Short problem:
Please recast the records, from their start through the line that contains "pyautogui.click(x=986, y=485)", including that line, as a Markdown table with a Row column numbering each line and a Line column holding it. Leave out blank lines.

Data section:
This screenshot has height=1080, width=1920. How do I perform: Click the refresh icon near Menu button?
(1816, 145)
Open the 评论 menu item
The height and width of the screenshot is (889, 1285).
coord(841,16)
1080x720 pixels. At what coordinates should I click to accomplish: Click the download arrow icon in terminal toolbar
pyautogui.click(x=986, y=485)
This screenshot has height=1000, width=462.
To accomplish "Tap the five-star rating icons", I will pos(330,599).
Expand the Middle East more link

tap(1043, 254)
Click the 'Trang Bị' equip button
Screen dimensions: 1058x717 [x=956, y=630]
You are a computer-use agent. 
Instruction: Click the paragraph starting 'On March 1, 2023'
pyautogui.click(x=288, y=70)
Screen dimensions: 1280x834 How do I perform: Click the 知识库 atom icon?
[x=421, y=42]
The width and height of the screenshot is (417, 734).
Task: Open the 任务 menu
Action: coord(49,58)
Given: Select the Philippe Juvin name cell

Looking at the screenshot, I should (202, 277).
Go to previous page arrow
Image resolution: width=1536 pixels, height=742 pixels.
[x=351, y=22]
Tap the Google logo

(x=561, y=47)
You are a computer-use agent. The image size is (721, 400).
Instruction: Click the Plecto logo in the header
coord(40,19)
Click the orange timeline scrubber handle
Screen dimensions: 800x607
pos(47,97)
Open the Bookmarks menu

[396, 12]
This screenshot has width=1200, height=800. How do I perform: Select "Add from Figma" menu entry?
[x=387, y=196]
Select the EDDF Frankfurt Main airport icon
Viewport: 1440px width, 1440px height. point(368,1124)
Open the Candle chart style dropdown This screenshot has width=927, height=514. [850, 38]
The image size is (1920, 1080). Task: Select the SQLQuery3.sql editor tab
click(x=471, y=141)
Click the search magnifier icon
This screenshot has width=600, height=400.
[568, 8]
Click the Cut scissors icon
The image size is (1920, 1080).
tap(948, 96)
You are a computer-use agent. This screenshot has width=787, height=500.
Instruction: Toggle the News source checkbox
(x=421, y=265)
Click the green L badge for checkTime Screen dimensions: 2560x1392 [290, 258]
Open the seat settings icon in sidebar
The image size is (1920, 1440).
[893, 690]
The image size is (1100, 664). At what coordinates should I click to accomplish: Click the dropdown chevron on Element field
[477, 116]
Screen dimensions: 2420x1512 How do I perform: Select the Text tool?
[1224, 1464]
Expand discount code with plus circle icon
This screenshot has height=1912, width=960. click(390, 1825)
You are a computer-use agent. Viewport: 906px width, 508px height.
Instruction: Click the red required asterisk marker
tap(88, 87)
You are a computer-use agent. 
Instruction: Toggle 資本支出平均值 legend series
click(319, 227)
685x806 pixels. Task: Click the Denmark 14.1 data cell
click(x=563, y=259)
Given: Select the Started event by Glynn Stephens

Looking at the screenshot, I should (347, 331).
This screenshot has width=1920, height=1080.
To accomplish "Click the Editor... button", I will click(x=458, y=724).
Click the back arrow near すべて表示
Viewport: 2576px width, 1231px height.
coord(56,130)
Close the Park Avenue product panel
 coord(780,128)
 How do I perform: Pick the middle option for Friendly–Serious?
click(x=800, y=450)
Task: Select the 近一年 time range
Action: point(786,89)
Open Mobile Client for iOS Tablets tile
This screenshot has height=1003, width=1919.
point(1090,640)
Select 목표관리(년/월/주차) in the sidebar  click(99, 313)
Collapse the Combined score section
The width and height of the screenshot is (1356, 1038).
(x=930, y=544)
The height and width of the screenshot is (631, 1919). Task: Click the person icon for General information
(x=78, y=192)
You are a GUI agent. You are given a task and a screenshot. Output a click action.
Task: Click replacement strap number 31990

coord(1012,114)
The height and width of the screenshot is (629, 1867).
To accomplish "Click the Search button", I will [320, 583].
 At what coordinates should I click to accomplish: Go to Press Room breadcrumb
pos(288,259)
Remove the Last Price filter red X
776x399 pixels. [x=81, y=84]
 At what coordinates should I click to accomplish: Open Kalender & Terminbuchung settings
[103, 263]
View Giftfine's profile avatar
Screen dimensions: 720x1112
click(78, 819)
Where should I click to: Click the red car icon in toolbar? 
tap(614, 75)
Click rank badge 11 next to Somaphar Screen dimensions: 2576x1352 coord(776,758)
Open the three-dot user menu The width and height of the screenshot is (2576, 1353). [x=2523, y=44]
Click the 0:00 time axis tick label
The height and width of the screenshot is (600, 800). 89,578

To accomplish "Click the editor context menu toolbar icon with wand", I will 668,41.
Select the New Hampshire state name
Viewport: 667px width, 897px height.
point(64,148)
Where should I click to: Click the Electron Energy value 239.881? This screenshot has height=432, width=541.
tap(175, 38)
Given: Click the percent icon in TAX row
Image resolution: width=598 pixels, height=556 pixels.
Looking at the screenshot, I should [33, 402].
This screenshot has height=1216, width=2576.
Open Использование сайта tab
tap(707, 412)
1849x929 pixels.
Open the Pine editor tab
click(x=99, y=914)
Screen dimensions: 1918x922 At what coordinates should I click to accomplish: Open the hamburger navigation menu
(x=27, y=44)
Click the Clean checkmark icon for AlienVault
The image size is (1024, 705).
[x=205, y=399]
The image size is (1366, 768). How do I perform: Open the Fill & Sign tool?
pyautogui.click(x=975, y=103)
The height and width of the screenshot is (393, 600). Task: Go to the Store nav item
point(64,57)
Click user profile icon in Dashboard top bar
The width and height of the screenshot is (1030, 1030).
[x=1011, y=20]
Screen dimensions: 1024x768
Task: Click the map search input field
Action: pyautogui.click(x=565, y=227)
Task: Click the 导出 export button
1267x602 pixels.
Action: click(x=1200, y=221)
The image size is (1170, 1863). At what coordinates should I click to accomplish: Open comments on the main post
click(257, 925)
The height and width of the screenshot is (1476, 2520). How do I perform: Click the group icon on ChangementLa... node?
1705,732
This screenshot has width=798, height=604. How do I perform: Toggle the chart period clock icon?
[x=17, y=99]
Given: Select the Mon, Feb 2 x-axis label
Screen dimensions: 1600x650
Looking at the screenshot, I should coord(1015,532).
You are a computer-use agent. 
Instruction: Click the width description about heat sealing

Written answer:
| Row | Line |
|---|---|
| 1 | This screenshot has height=1080, width=1920. How do I perform: Click the refresh icon near Menu button? |
| 2 | (1816, 145) |
| 3 | Open the 评论 menu item |
| 4 | The height and width of the screenshot is (889, 1285). |
| 5 | coord(841,16) |
| 6 | 1080x720 pixels. At what coordinates should I click to accomplish: Click the download arrow icon in terminal toolbar |
| 7 | pyautogui.click(x=986, y=485) |